-- Provided records --
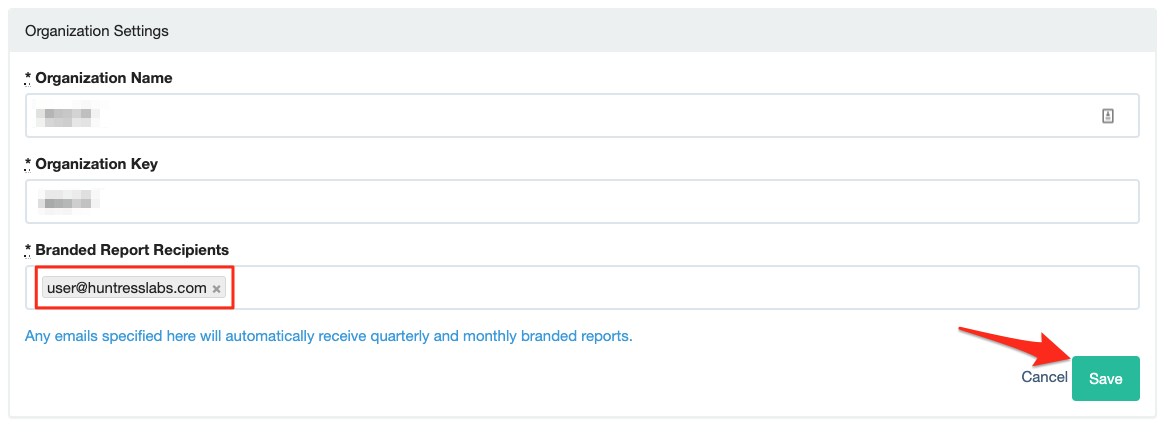1168x426 pixels.
Task: Click the contact card icon in Organization Name
Action: pyautogui.click(x=1108, y=116)
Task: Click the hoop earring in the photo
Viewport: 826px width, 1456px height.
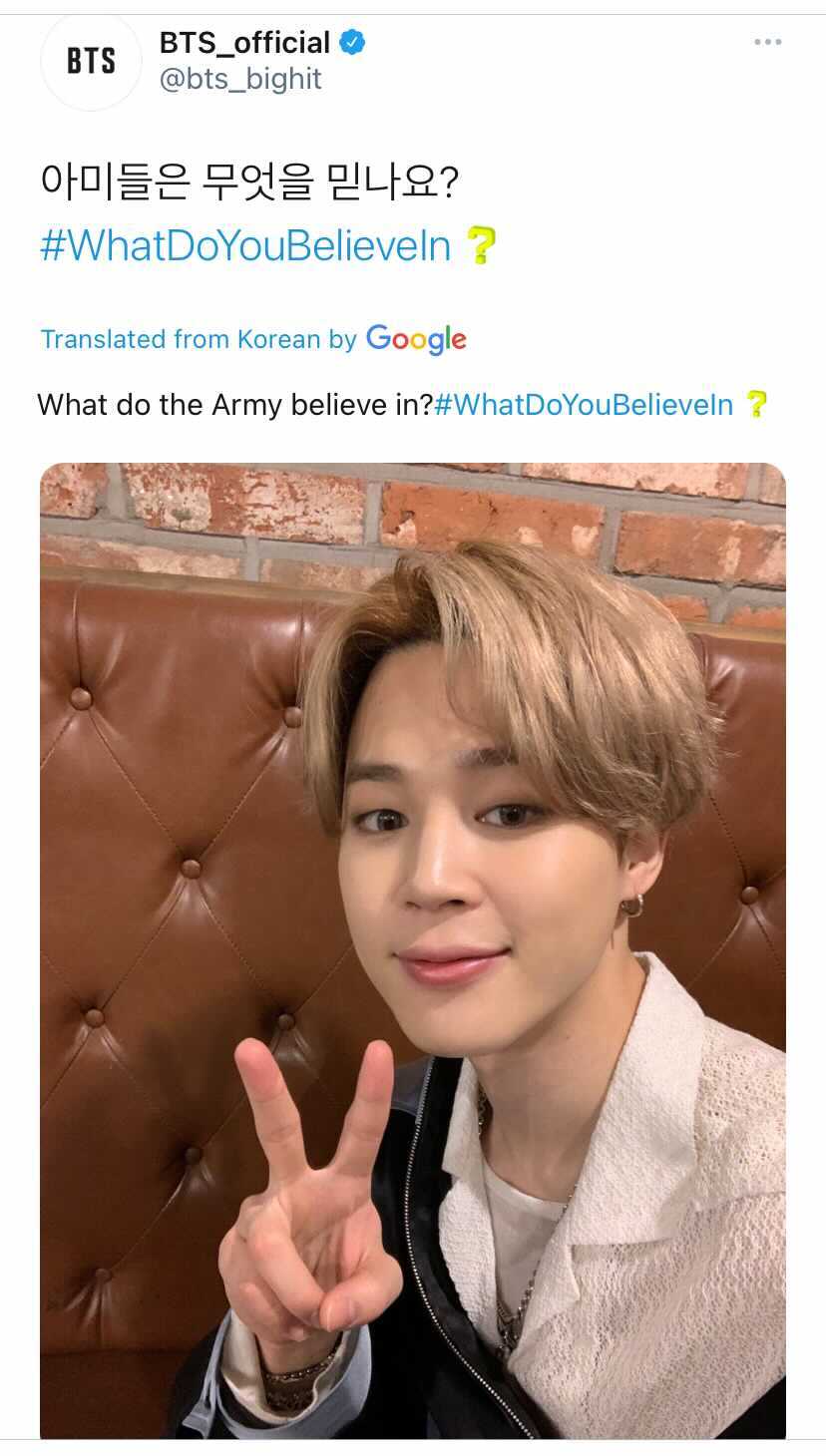Action: coord(630,905)
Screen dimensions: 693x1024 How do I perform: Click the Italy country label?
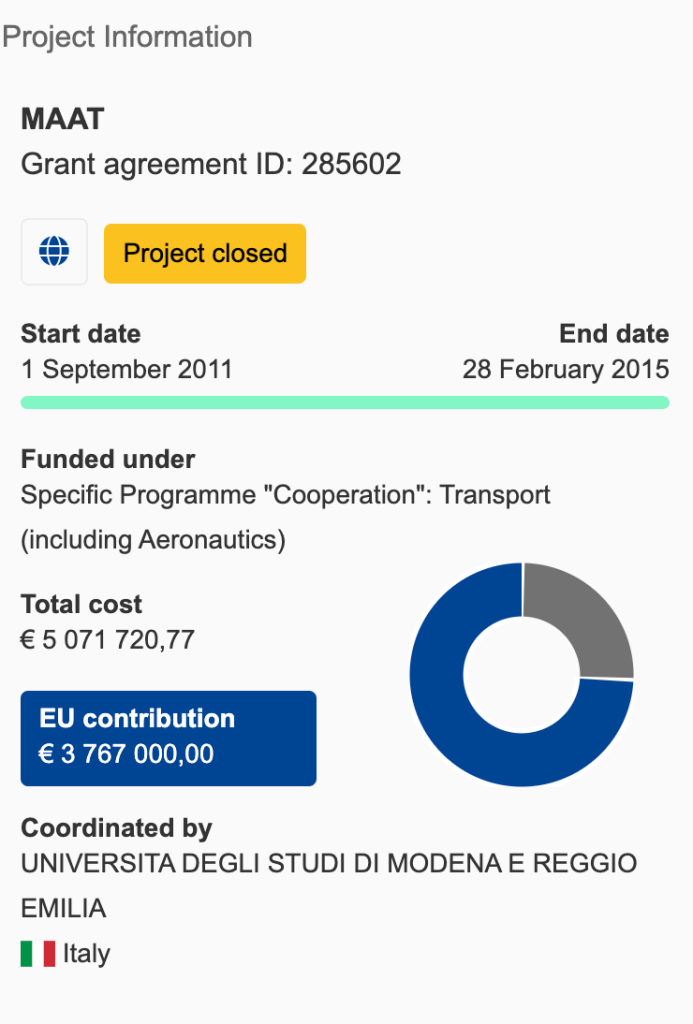pos(86,954)
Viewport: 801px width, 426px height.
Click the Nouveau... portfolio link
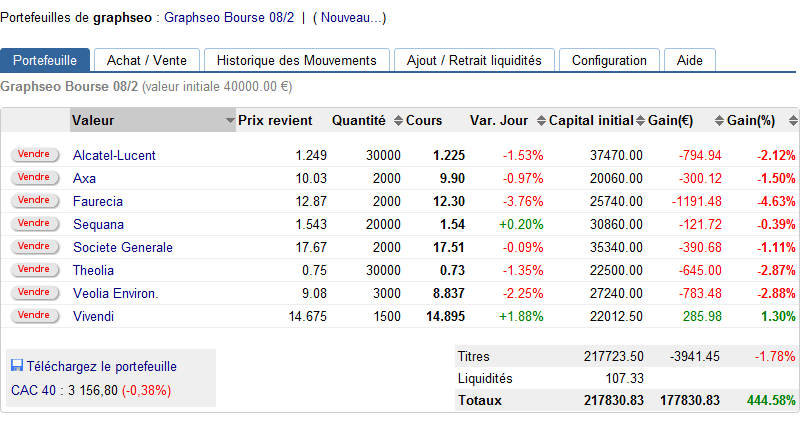tap(349, 17)
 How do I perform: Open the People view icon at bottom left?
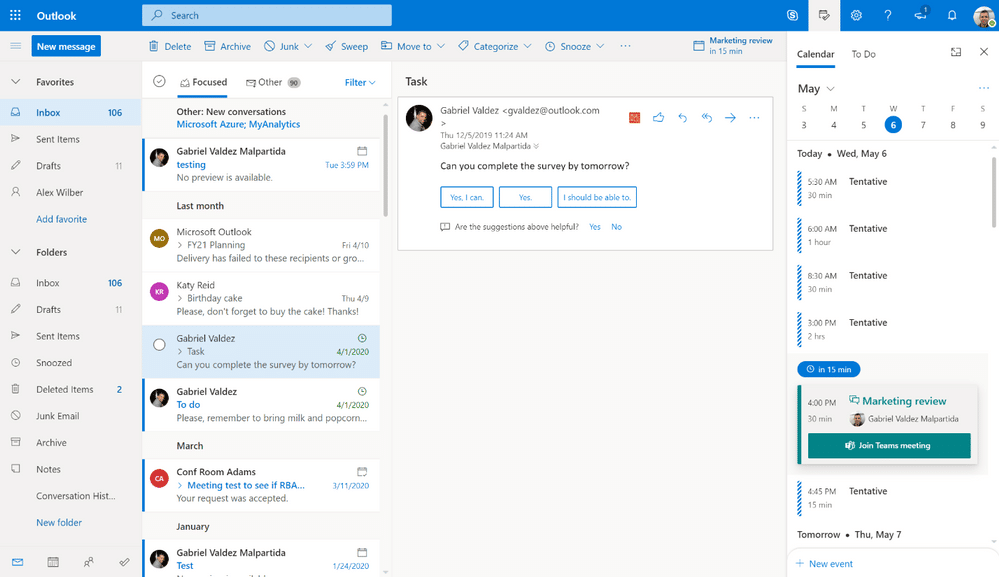pyautogui.click(x=89, y=562)
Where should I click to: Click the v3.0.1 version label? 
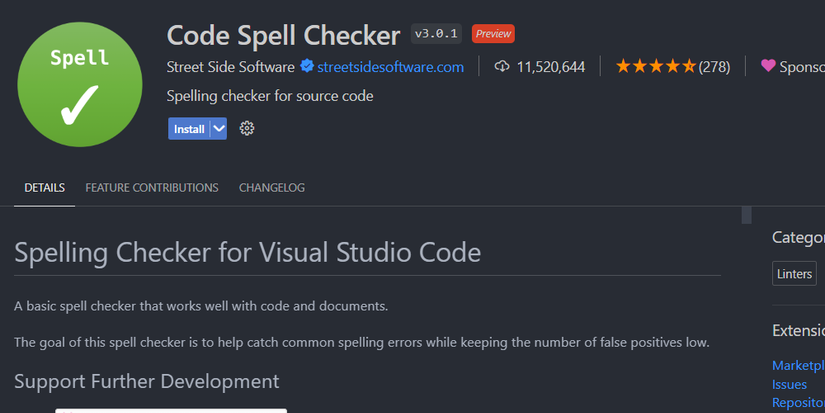(x=436, y=34)
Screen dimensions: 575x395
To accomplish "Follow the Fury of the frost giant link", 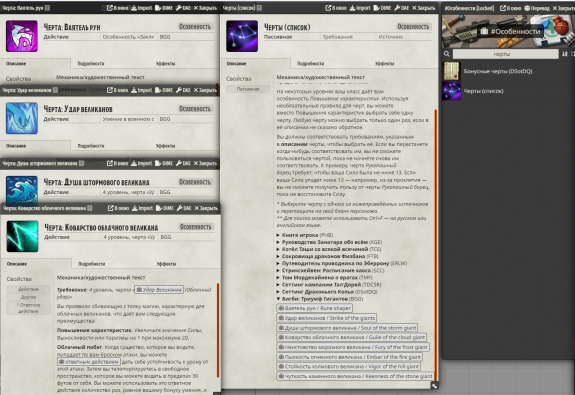I will [353, 347].
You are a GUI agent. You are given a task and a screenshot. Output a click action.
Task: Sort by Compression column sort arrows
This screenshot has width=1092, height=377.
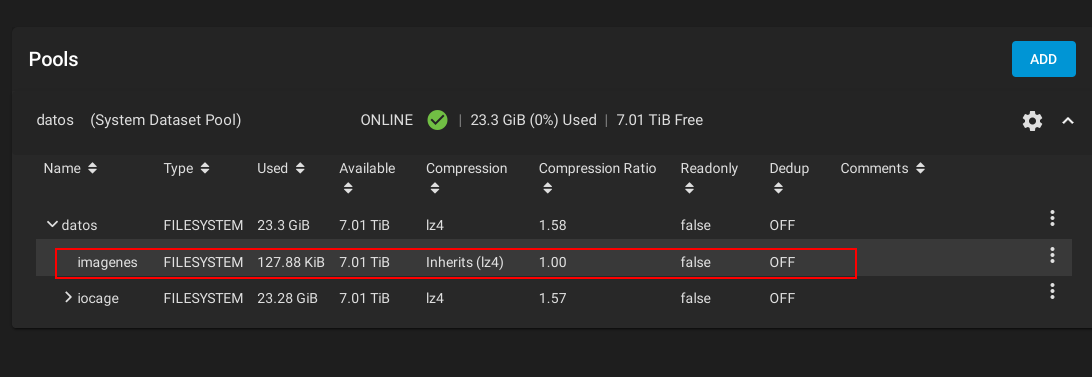435,188
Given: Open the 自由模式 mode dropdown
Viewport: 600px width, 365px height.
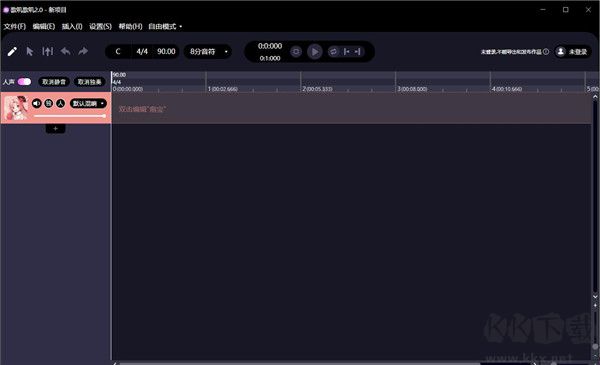Looking at the screenshot, I should point(165,26).
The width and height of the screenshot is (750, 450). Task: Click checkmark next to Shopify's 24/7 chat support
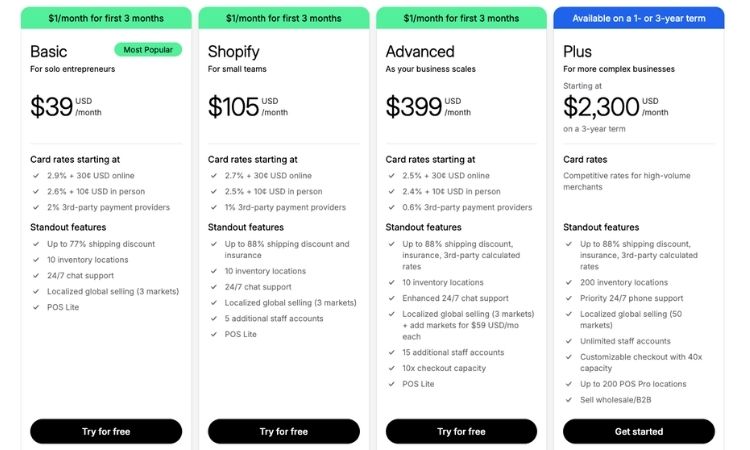pyautogui.click(x=214, y=286)
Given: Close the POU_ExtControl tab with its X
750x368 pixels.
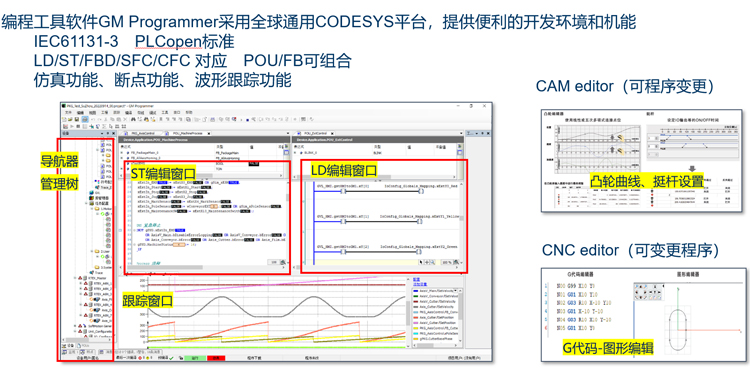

-- Requirement --
With the pictures omitted, copy exactly the lines from the line that contains "Viewport: 600px width, 365px height." through the end of the material.

-- Completed exercise --
Viewport: 600px width, 365px height.
Looking at the screenshot, I should point(165,26).
The width and height of the screenshot is (750, 450). Task: Click checkmark next to Shopify's 24/7 chat support
pyautogui.click(x=214, y=286)
Given: Close the POU_ExtControl tab with its X
750x368 pixels.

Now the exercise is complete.